Directions for this task —
Reproduce the records that follow without alteration, apart from removing the pictures.

Provided information —

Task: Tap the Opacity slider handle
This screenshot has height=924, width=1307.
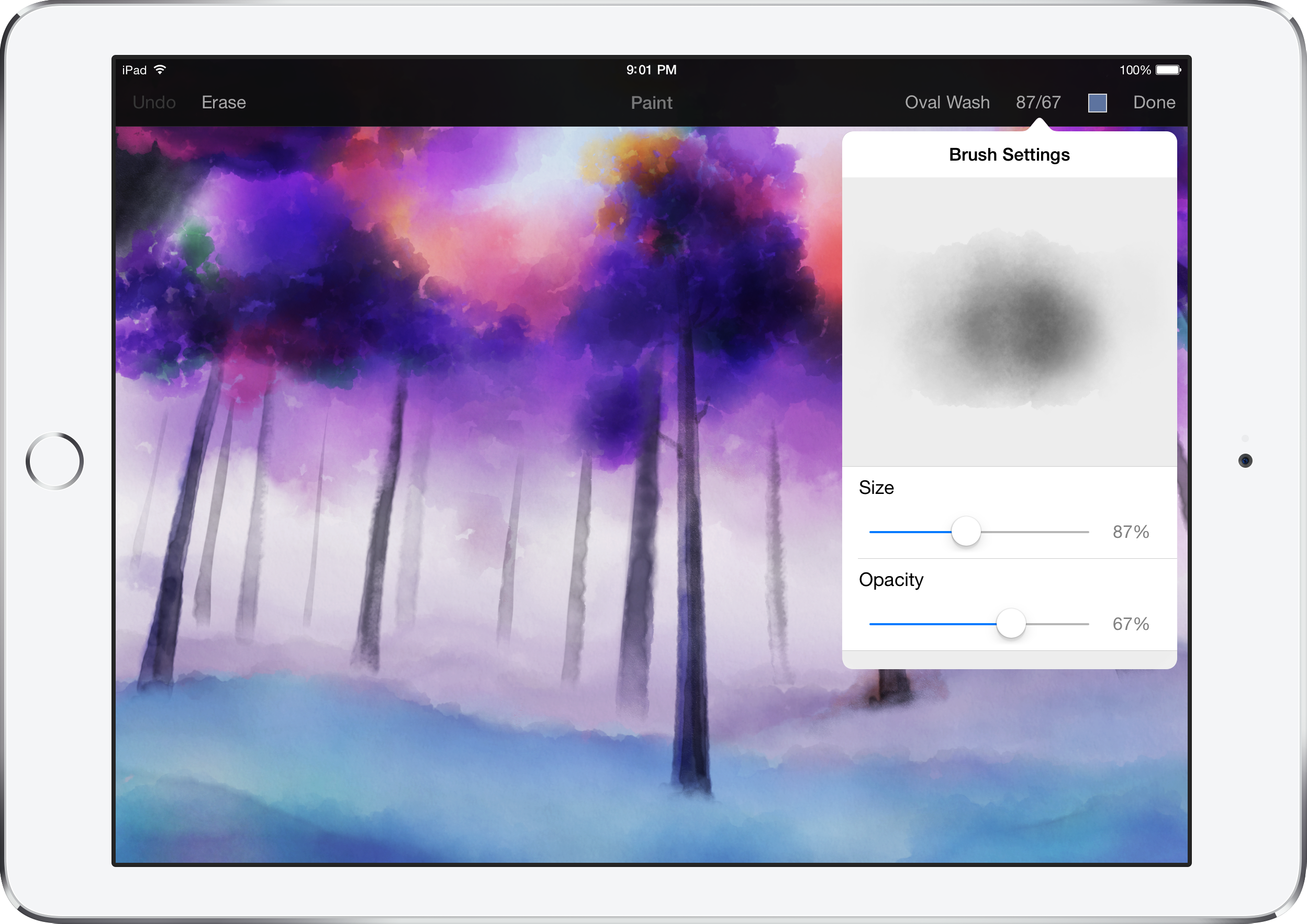Action: pyautogui.click(x=1011, y=623)
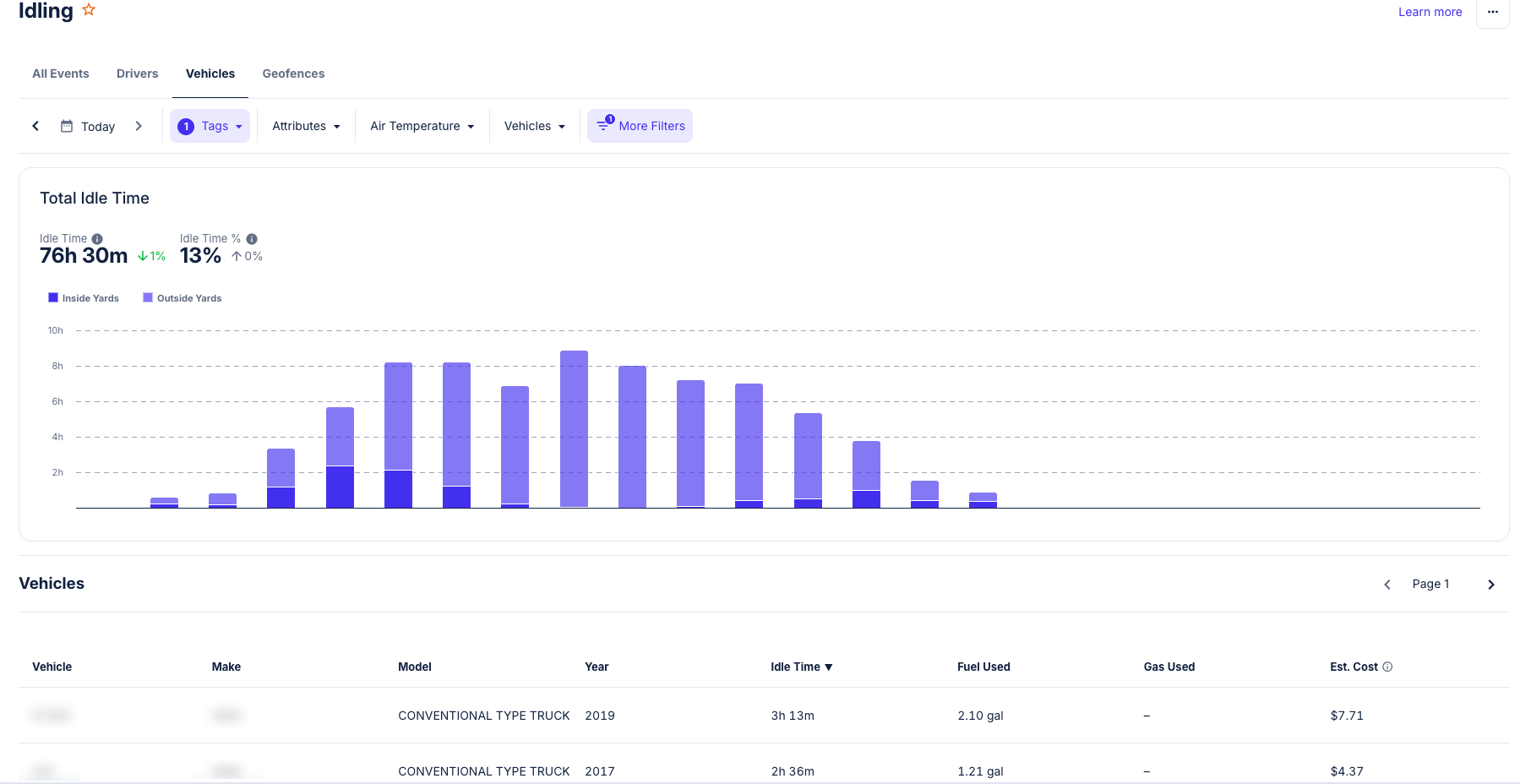Screen dimensions: 1520x784
Task: Switch to the Drivers tab
Action: click(137, 74)
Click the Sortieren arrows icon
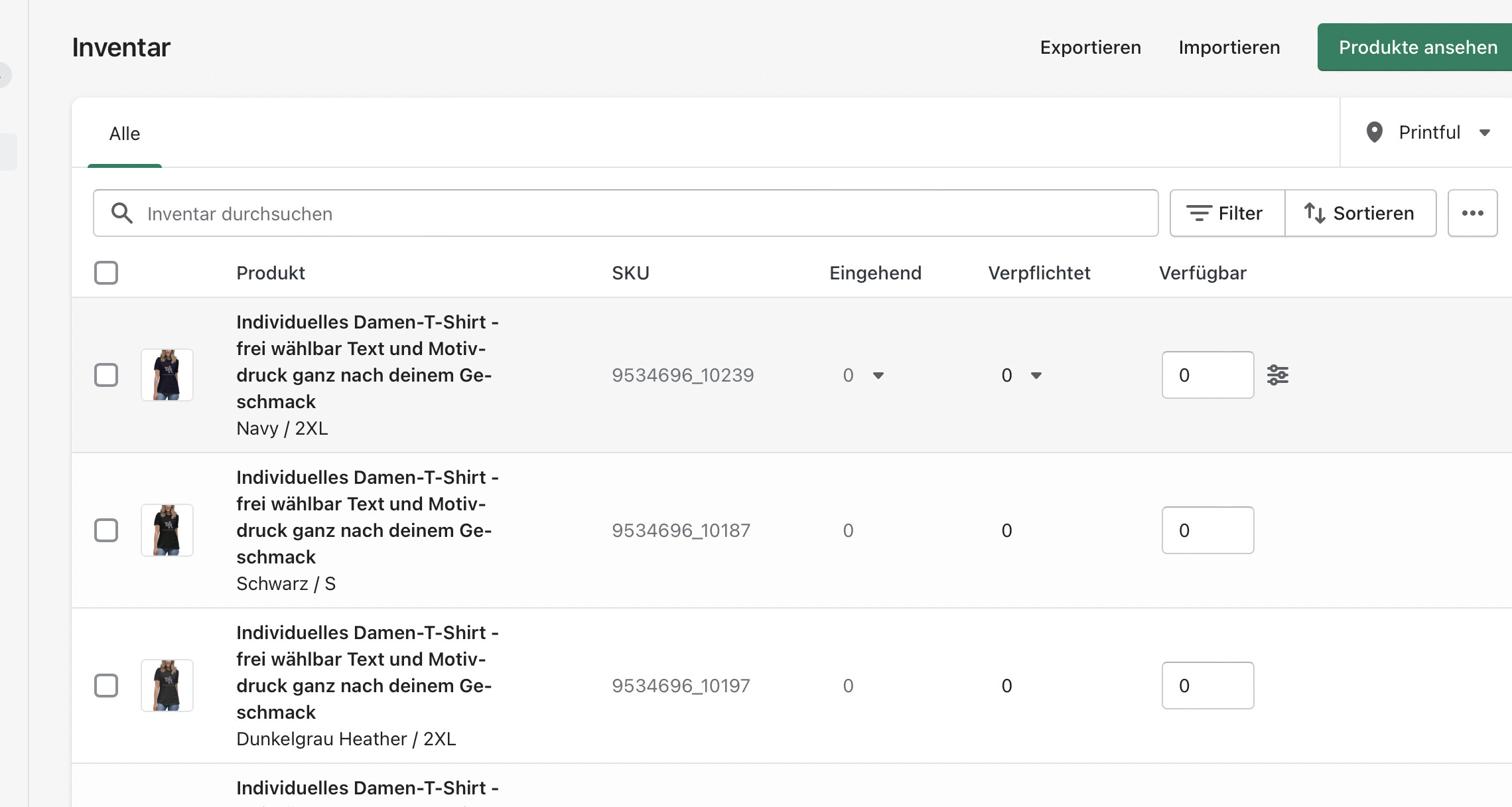The width and height of the screenshot is (1512, 807). (1314, 213)
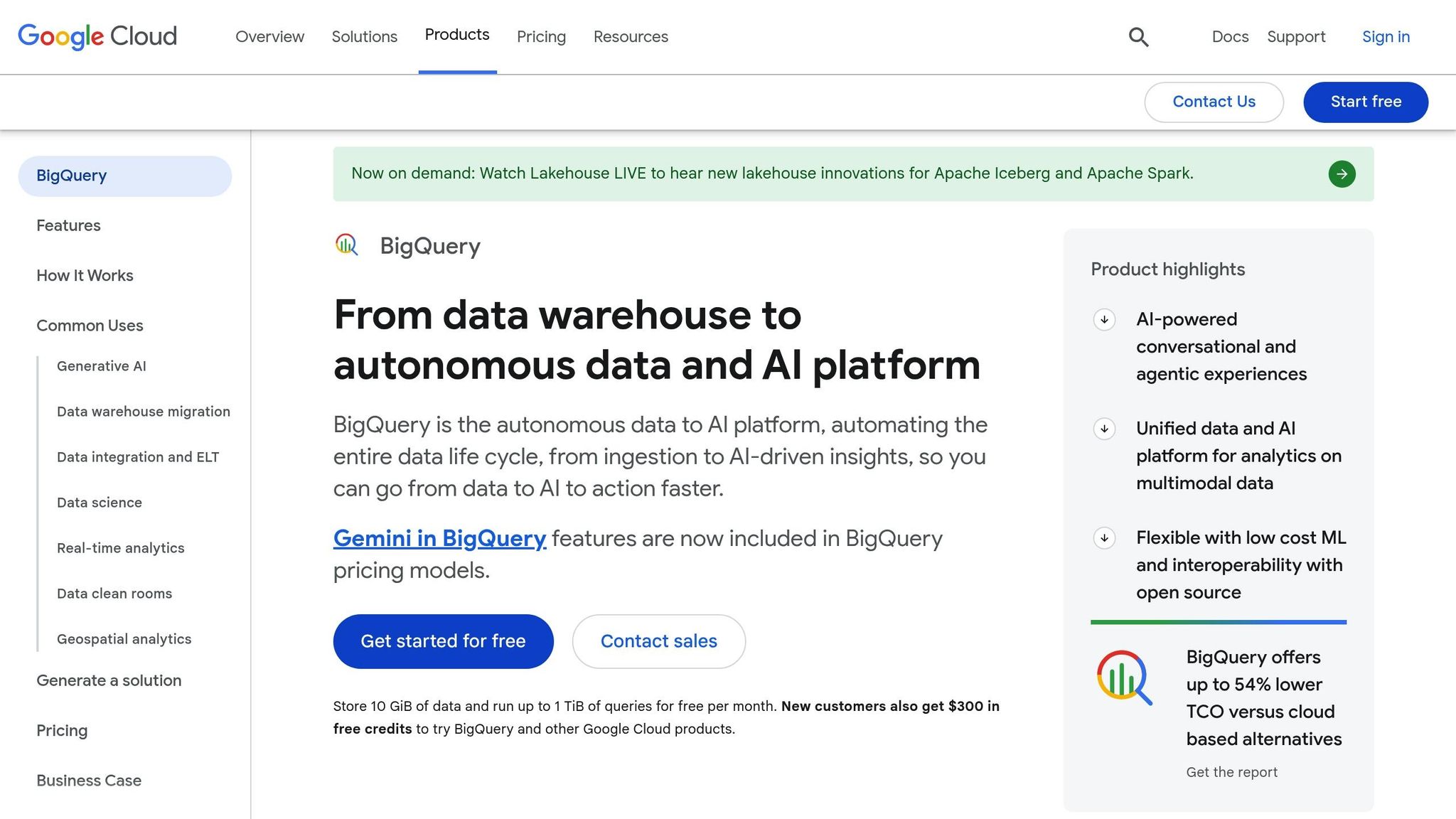Open the Resources menu
The width and height of the screenshot is (1456, 819).
630,36
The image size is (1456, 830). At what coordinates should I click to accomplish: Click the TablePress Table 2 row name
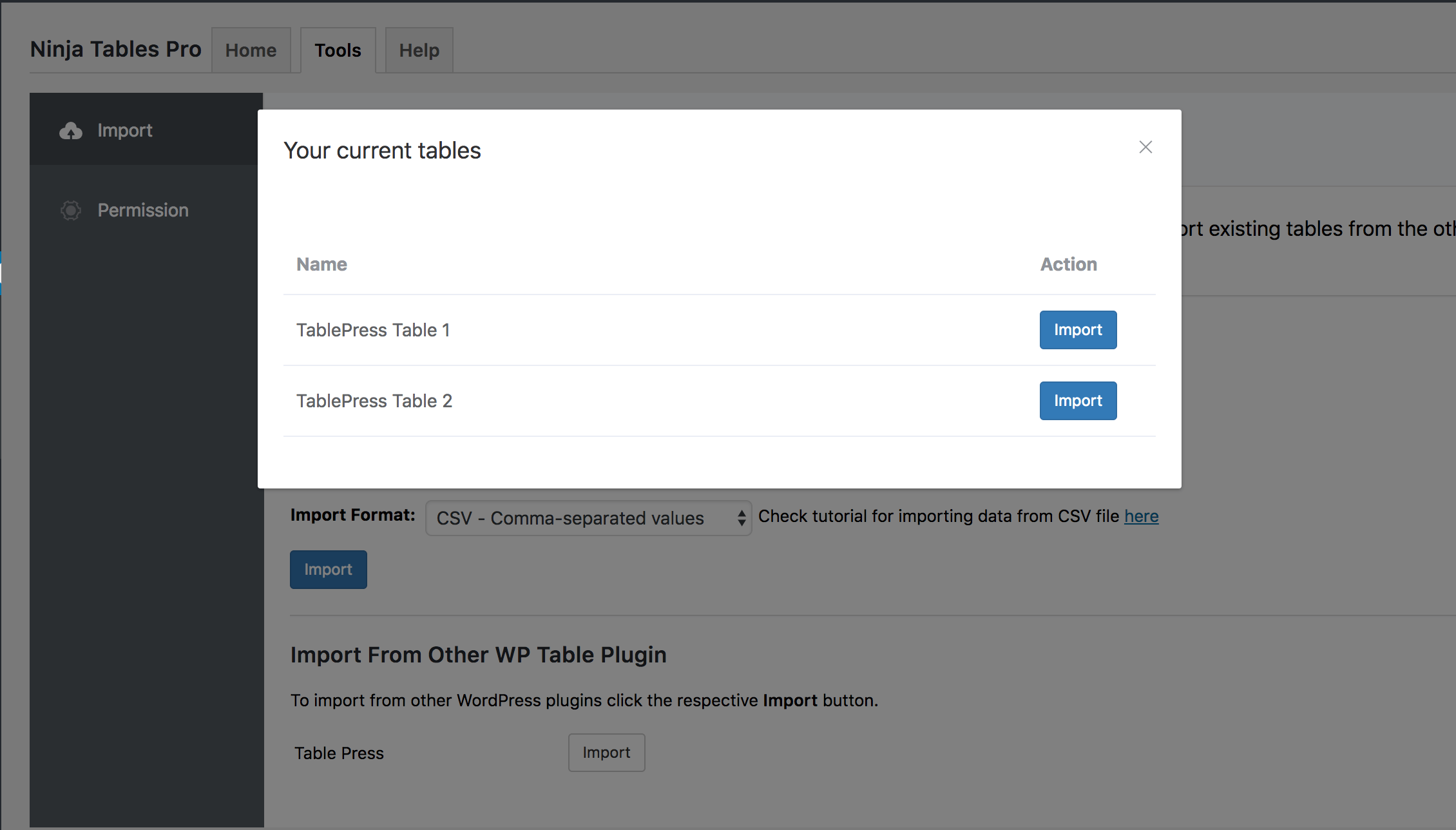point(374,401)
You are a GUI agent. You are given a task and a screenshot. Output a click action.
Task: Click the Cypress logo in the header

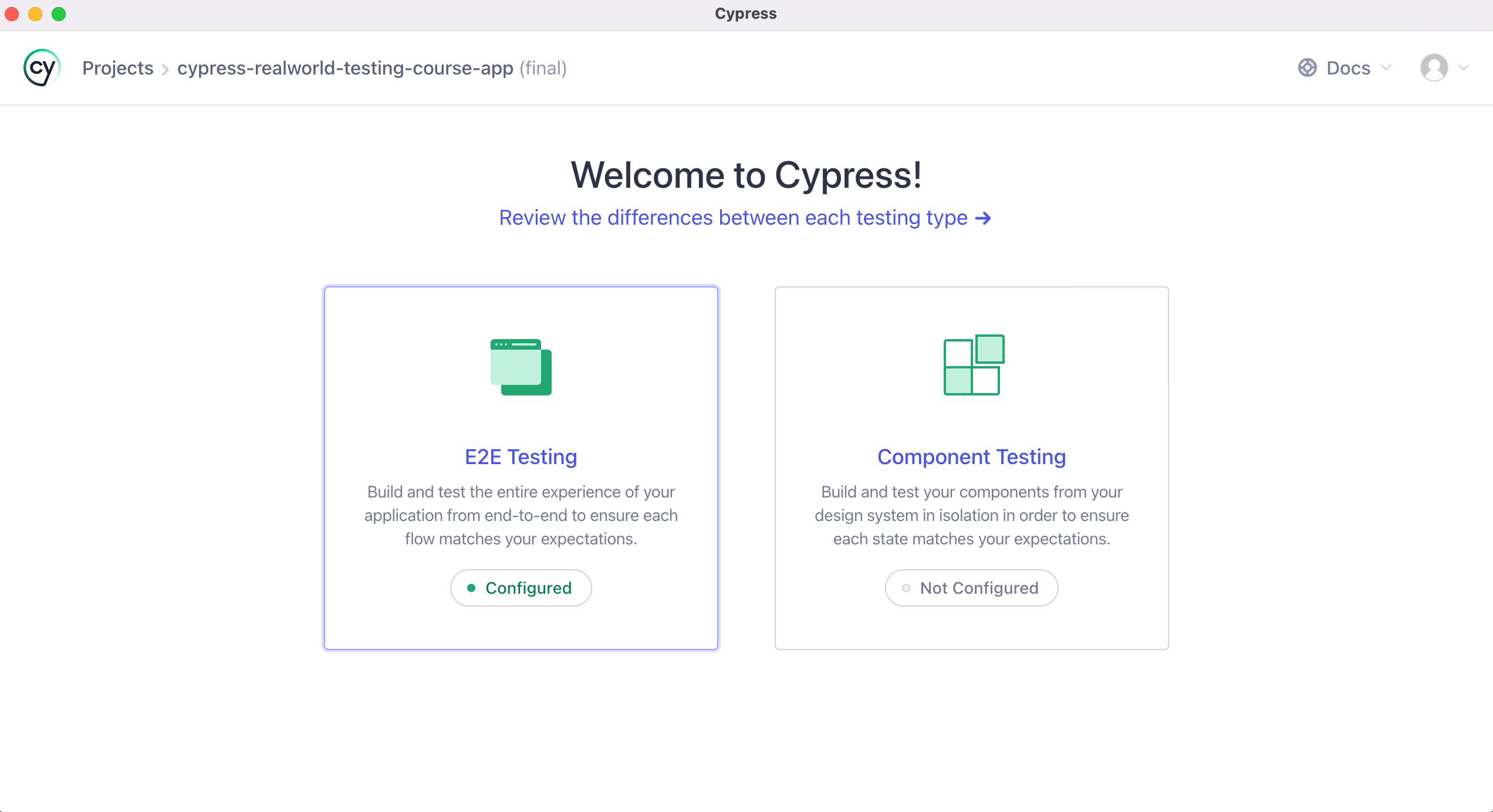(x=41, y=67)
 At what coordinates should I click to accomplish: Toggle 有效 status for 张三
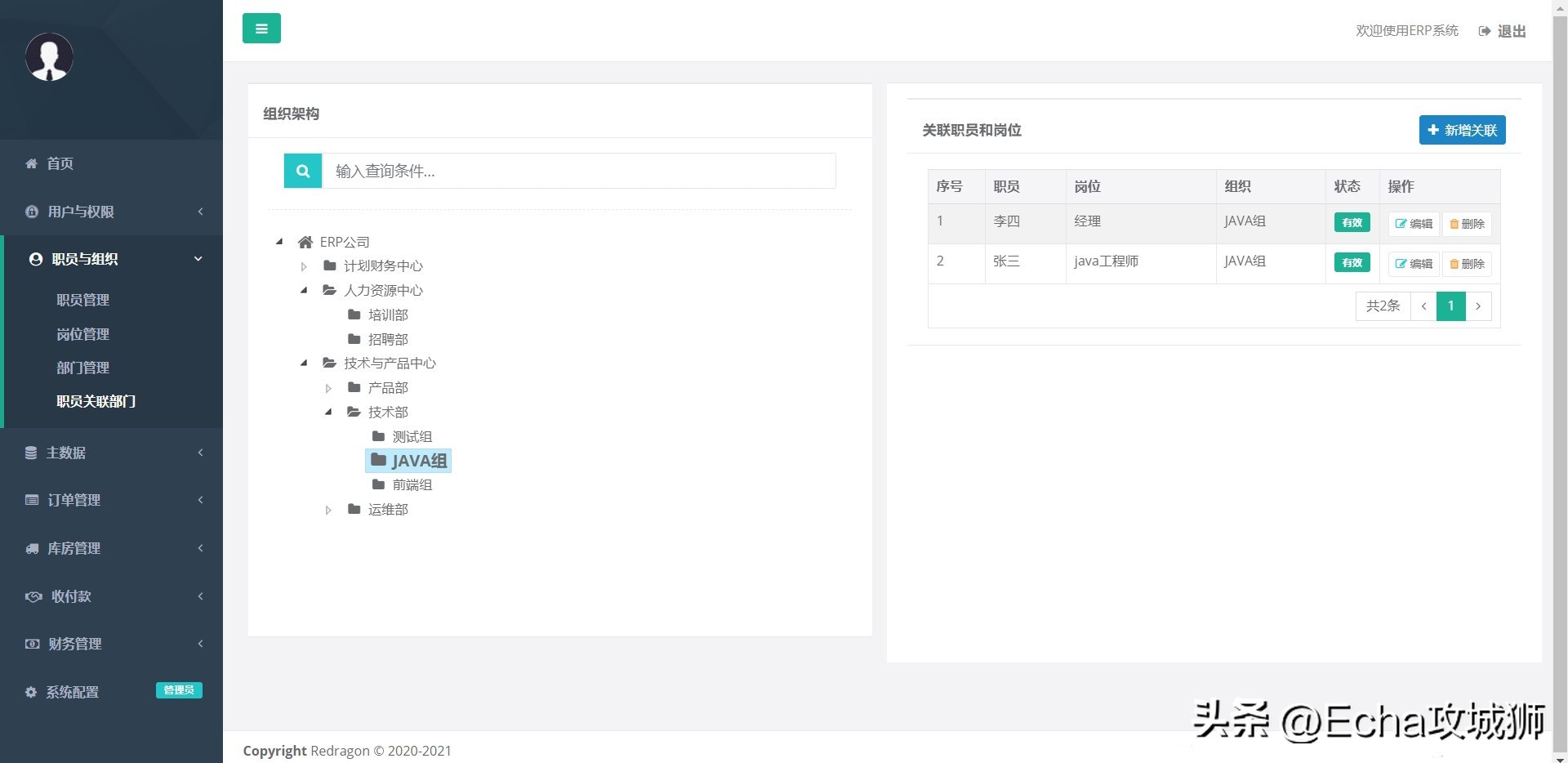coord(1351,262)
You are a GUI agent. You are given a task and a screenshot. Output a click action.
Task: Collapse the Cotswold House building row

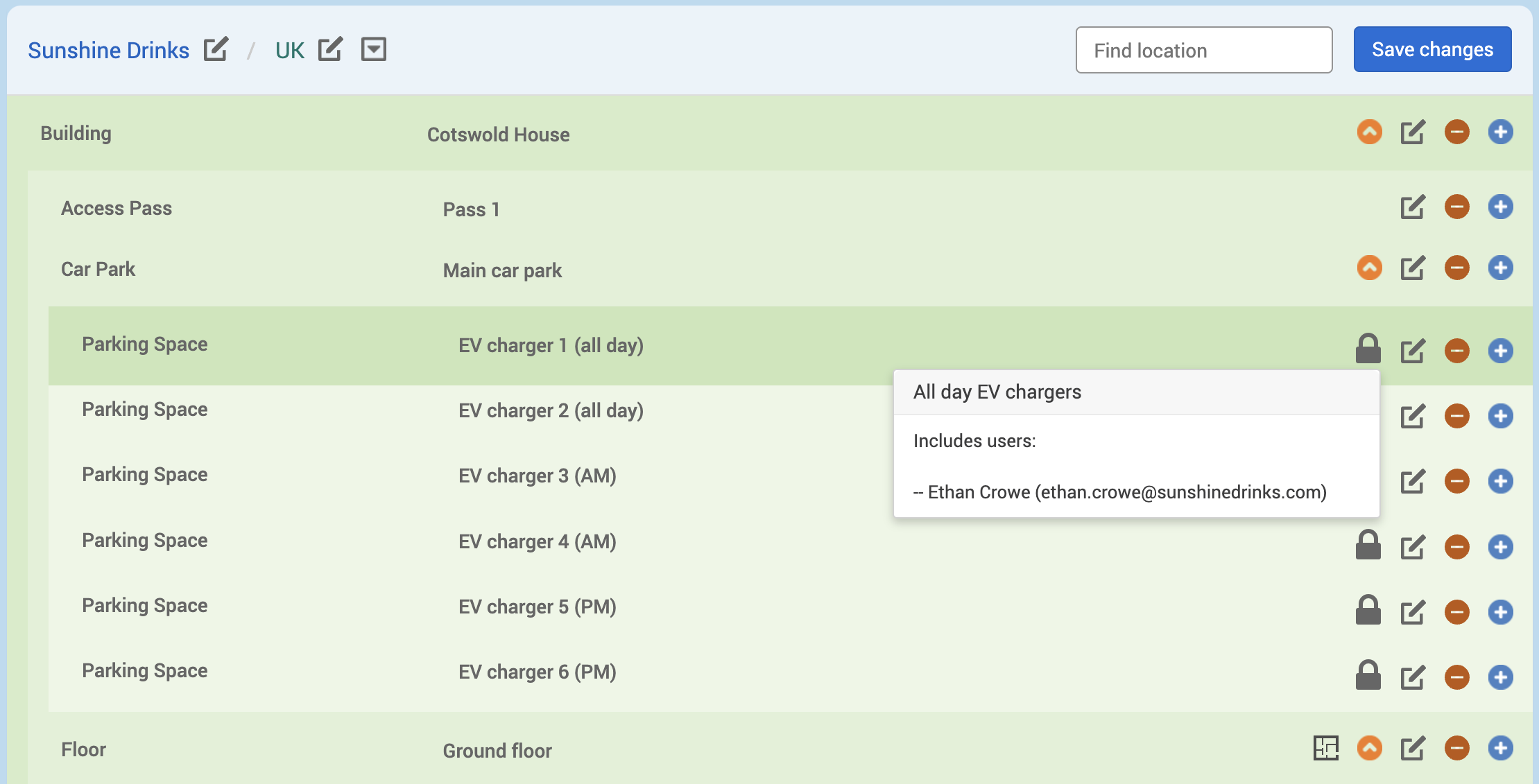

Solution to the exercise —
Task: Tap the Opacity slider handle
This screenshot has height=924, width=1307.
Action: pyautogui.click(x=1011, y=623)
Screen dimensions: 1520x784
Task: Switch to the Drivers tab
Action: click(137, 74)
Click the Sortieren arrows icon
The width and height of the screenshot is (1512, 807). (1314, 213)
Open the Resources menu
The width and height of the screenshot is (1456, 819).
630,36
The image size is (1456, 830). At what coordinates should I click to accomplish: Click the TablePress Table 2 row name
point(374,401)
You are a GUI agent. You are given a task and a screenshot. Output a click action.
Task: Click the Cypress logo in the header

(x=41, y=67)
 At what coordinates should I click to accomplish: Toggle 有效 status for 张三
coord(1351,262)
You are a GUI agent. You are given a task and a screenshot. Output a click action.
Task: Collapse the Cotswold House building row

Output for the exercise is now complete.